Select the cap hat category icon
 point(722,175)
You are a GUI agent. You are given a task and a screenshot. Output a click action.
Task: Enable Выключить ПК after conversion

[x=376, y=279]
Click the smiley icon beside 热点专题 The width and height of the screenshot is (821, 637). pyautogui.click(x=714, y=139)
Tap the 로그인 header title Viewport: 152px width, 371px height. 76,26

--------------------------------------------------

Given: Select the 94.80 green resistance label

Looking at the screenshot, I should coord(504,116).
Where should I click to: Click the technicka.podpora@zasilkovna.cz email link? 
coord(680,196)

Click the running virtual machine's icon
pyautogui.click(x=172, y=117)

--------------------------------------------------

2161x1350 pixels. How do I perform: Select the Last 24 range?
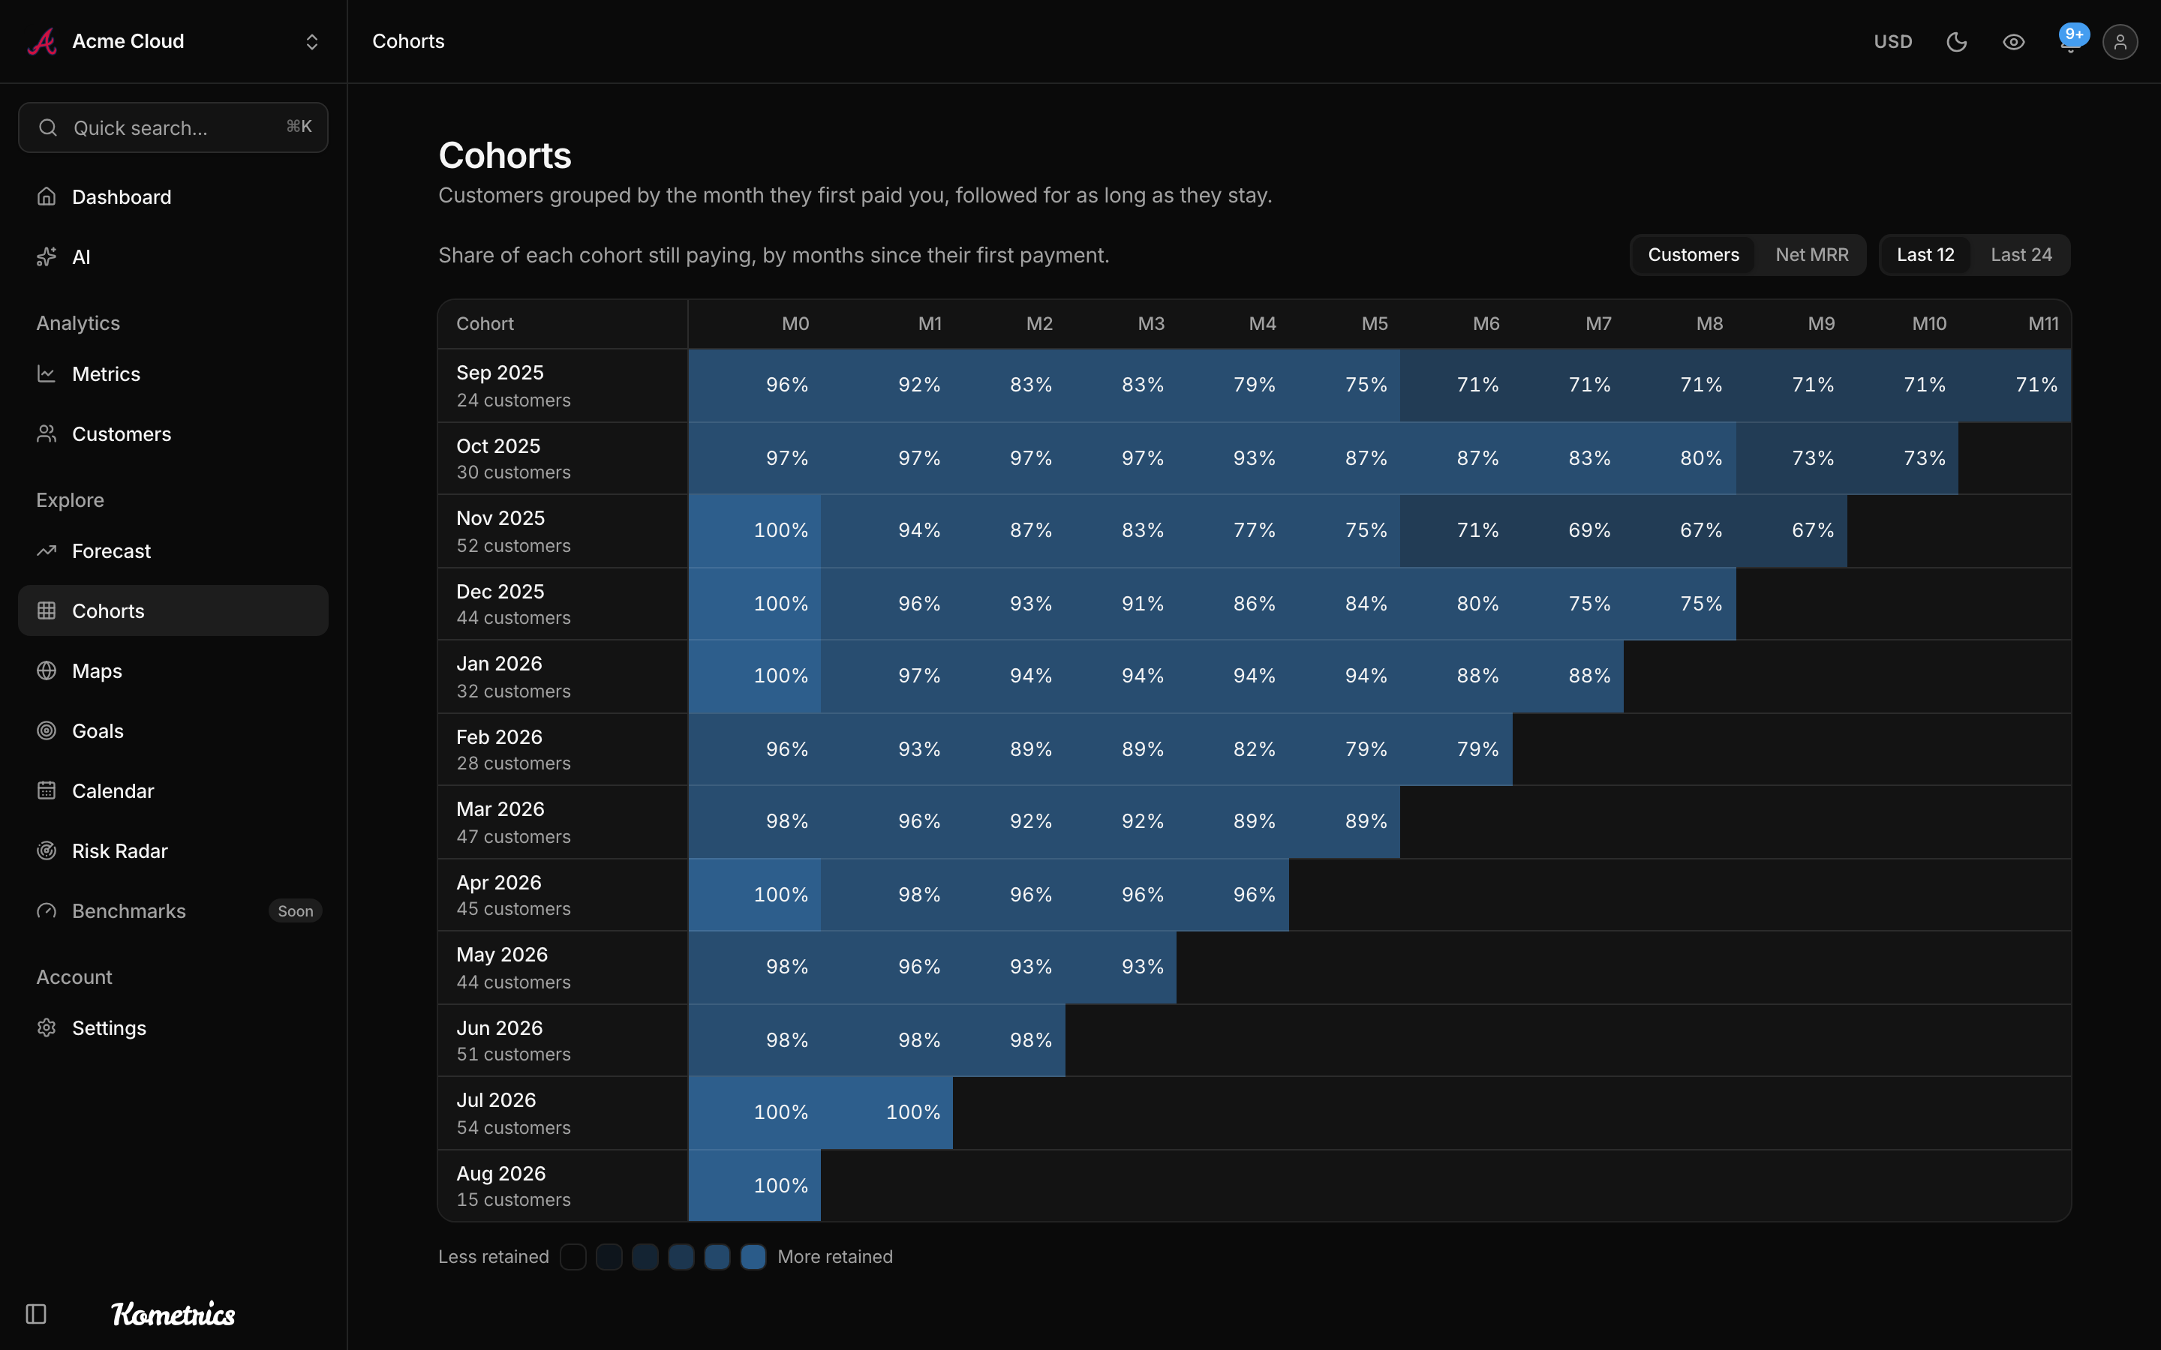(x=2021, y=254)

--------------------------------------------------

What the exercise asks - Reproduce the lines of the entries above from the one with "Select the cap hat category icon" to the one with "Tap the 로그인", both included, exactly and without any other line.

Result of this exercise -
Select the cap hat category icon
 point(722,175)
You are a GUI agent. You are given a task and a screenshot. Output a click action.
Task: Enable Выключить ПК after conversion

[x=376, y=279]
Click the smiley icon beside 热点专题 The width and height of the screenshot is (821, 637). pyautogui.click(x=714, y=139)
Tap the 로그인 header title Viewport: 152px width, 371px height. 76,26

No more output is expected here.